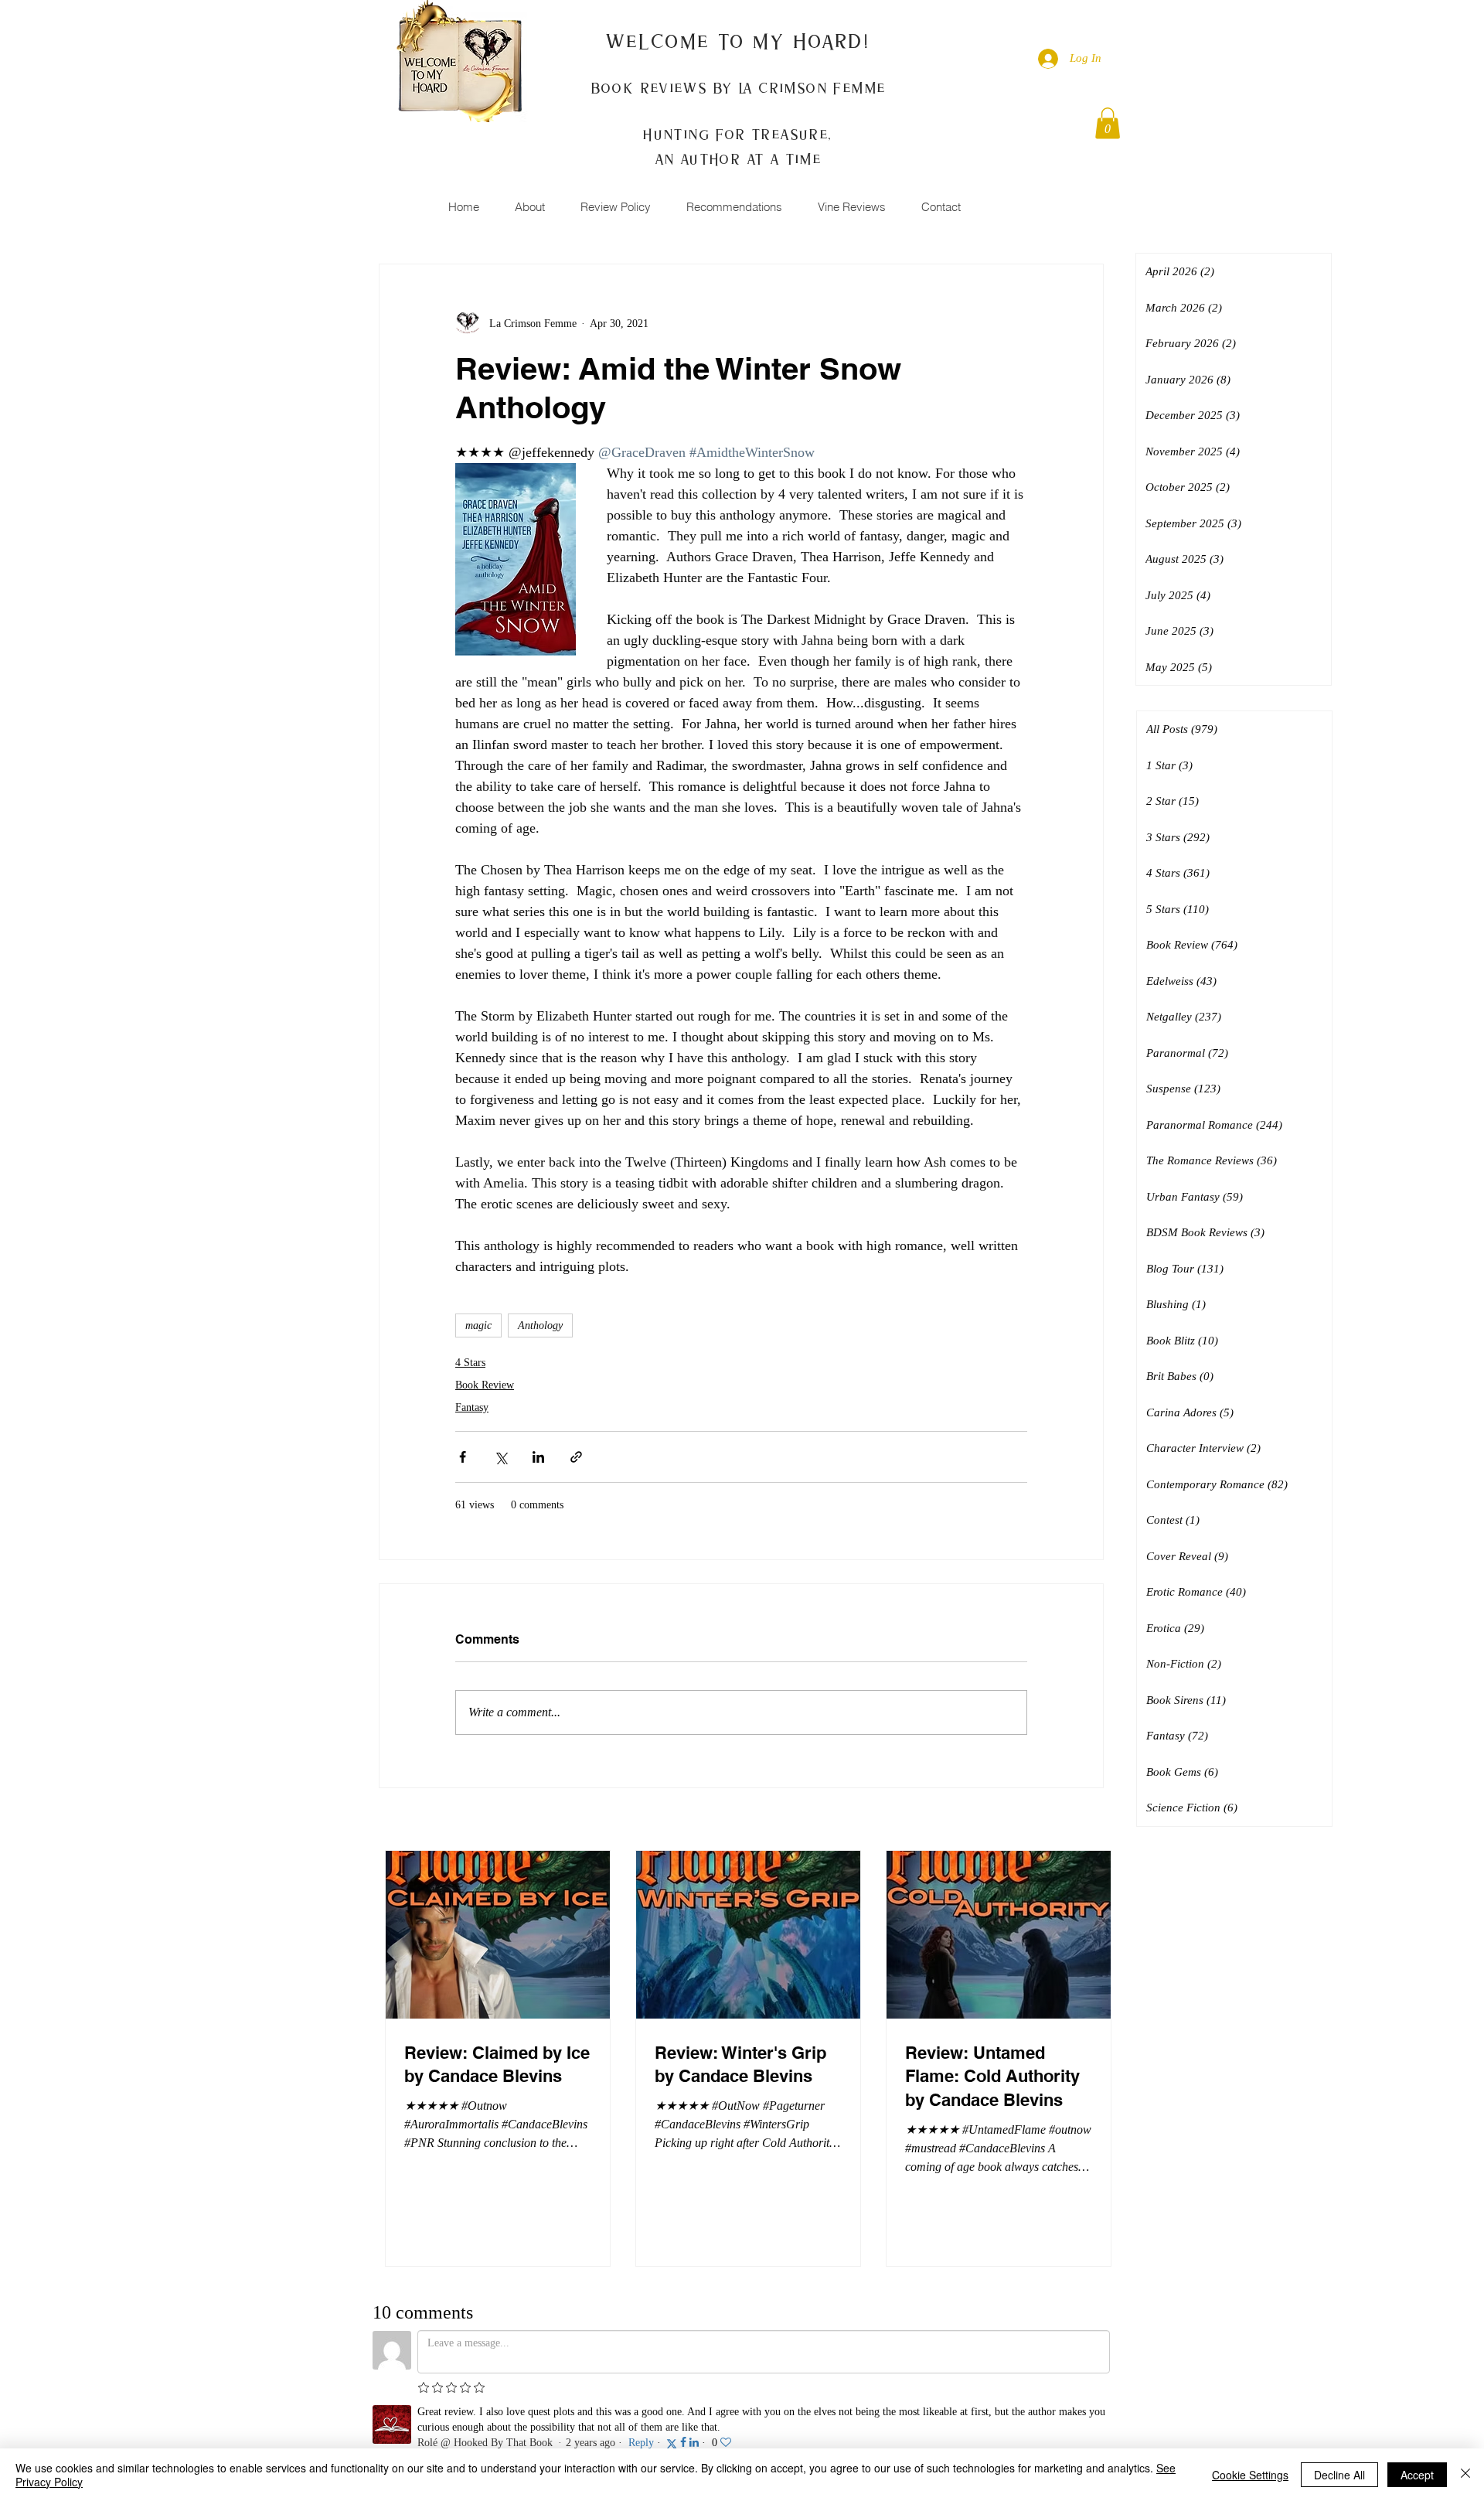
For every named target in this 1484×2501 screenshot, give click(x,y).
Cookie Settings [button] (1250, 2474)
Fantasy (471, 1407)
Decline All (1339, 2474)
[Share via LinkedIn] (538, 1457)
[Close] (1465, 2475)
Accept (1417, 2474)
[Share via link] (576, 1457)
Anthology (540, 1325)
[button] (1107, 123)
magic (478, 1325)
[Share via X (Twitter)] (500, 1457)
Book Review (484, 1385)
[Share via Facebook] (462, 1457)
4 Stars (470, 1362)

━━━━

Directions: Look above for the line with "magic (478, 1325)", then copy it and each later line exactly, stopping at the last line of the records.

Final answer:
magic (478, 1325)
[Share via X (Twitter)] (500, 1457)
Book Review (484, 1385)
[Share via Facebook] (462, 1457)
4 Stars (470, 1362)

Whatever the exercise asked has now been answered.